(Records supplied begins)

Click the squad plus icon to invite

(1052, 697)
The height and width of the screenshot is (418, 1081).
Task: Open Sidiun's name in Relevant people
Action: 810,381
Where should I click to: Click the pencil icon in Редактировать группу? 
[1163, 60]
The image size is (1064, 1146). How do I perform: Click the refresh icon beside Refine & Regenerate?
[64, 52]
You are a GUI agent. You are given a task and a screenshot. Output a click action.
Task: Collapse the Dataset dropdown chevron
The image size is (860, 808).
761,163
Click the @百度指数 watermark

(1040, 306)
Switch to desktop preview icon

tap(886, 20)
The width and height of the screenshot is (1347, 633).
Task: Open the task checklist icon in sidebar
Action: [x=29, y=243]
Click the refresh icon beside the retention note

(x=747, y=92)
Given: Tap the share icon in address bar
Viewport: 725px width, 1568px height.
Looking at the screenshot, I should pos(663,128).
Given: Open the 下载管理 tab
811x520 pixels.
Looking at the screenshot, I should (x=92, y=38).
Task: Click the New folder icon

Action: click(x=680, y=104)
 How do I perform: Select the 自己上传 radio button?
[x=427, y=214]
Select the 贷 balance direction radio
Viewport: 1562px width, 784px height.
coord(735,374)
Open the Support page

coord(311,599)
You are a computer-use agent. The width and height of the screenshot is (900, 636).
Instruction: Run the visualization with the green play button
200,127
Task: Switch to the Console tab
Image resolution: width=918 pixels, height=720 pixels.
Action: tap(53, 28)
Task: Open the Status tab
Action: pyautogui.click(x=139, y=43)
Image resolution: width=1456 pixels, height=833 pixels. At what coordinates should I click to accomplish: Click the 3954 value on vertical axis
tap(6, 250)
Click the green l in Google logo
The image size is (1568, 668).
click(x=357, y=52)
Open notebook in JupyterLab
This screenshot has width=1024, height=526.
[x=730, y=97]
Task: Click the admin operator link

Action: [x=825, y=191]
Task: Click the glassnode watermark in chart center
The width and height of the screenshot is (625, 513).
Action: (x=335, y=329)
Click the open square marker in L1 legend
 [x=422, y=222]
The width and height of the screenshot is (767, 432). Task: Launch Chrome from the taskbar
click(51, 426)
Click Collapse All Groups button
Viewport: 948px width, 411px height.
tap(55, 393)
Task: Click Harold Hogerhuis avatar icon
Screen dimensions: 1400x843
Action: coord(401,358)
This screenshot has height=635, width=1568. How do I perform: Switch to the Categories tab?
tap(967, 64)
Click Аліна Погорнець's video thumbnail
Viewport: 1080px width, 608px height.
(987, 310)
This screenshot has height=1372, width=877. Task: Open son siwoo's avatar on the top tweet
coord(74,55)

(Records supplied ends)

# The problem
Each line of the data must be returned exactly.

# Answer for this exercise
Click the squad plus icon to invite

(1052, 697)
The height and width of the screenshot is (418, 1081).
Task: Open Sidiun's name in Relevant people
Action: 810,381
Where should I click to: Click the pencil icon in Редактировать группу? 
[1163, 60]
The image size is (1064, 1146). How do I perform: Click the refresh icon beside Refine & Regenerate?
[64, 52]
You are a GUI agent. You are given a task and a screenshot. Output a click action.
Task: Collapse the Dataset dropdown chevron
The image size is (860, 808).
761,163
Click the @百度指数 watermark

(1040, 306)
Switch to desktop preview icon

tap(886, 20)
The width and height of the screenshot is (1347, 633).
Task: Open the task checklist icon in sidebar
Action: [x=29, y=243]
Click the refresh icon beside the retention note

(x=747, y=92)
Given: Tap the share icon in address bar
Viewport: 725px width, 1568px height.
Looking at the screenshot, I should pos(663,128).
Given: Open the 下载管理 tab
811x520 pixels.
Looking at the screenshot, I should (x=92, y=38).
Task: Click the New folder icon

Action: click(x=680, y=104)
 How do I perform: Select the 自己上传 radio button?
[x=427, y=214]
Select the 贷 balance direction radio
Viewport: 1562px width, 784px height.
coord(735,374)
Open the Support page

coord(311,599)
You are a computer-use agent. The width and height of the screenshot is (900, 636).
Instruction: Run the visualization with the green play button
200,127
Task: Switch to the Console tab
Image resolution: width=918 pixels, height=720 pixels.
Action: tap(53, 28)
Task: Open the Status tab
Action: pyautogui.click(x=139, y=43)
Image resolution: width=1456 pixels, height=833 pixels. At what coordinates should I click to accomplish: Click the 3954 value on vertical axis
tap(6, 250)
Click the green l in Google logo
The image size is (1568, 668).
click(x=357, y=52)
Open notebook in JupyterLab
This screenshot has width=1024, height=526.
[x=730, y=97]
Task: Click the admin operator link

Action: [x=825, y=191]
Task: Click the glassnode watermark in chart center
The width and height of the screenshot is (625, 513).
Action: (x=335, y=329)
Click the open square marker in L1 legend
 [x=422, y=222]
The width and height of the screenshot is (767, 432). Task: Launch Chrome from the taskbar
click(51, 426)
Click Collapse All Groups button
Viewport: 948px width, 411px height.
tap(55, 393)
Task: Click Harold Hogerhuis avatar icon
Screen dimensions: 1400x843
Action: coord(401,358)
This screenshot has height=635, width=1568. How do I perform: Switch to the Categories tab?
tap(967, 64)
Click Аліна Погорнець's video thumbnail
Viewport: 1080px width, 608px height.
(987, 310)
This screenshot has height=1372, width=877. Task: Open son siwoo's avatar on the top tweet
coord(74,55)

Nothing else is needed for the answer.